The cluster-feeding boob-out look, but lovely neighbour has popped over to cut the grass god bless him but I wish he'd let me know when he's going to do that makes being tits-out at home that little bit more unpredictable

loopylass13 · 20/09/2018 04:25

Wearing white jeans whilst shopping for several - bumped into a friend who pointed out a massive period looking stain on my lower bum area. My jeans somehow had been contaminated by a leaky red felt tip pen. No coat so had no choice but to go home looking like my period leaked.

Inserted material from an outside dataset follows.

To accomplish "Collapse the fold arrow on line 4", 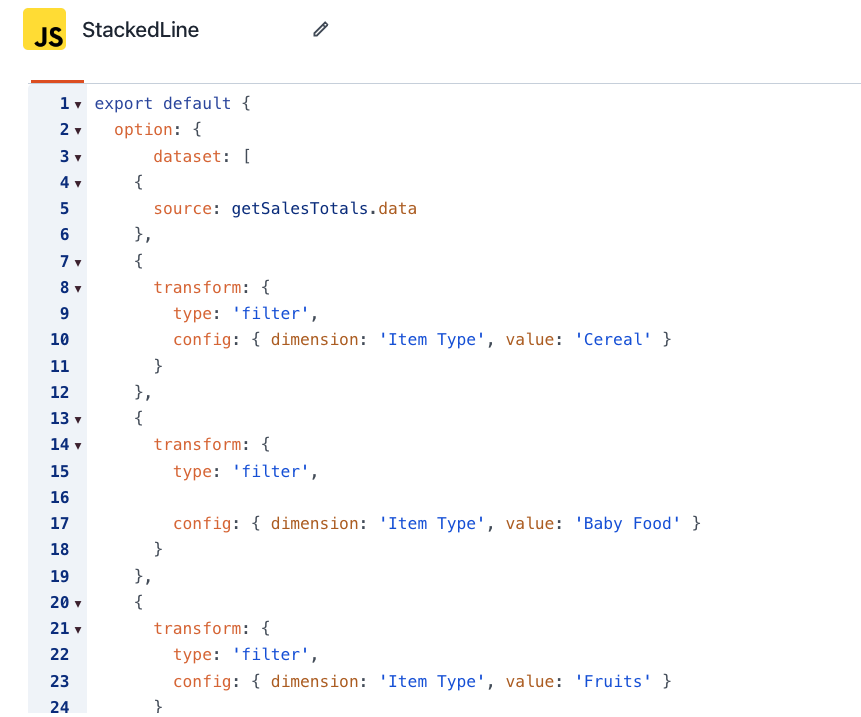I will [x=78, y=183].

parry45 · 20/09/2018 09:49

All these are so funny🤣
Was running late one morning and ds decided to play up as he couldn't find his squishy( stress ball thingy he's allowed to take to school). Finally made it in the car and the thing decides to explode!! White flour everywhere, omg it was funny, I had to drop him at school plastered in it and then walk in to work myself looking like a snow ball completely embarrassed and my boss just burst out laughing 😂😂

Mum2OneTeen · 20/09/2018 12:15

@TheSerenDipitY
Ha, not you, but someone as equally lovely in a small town in Australia!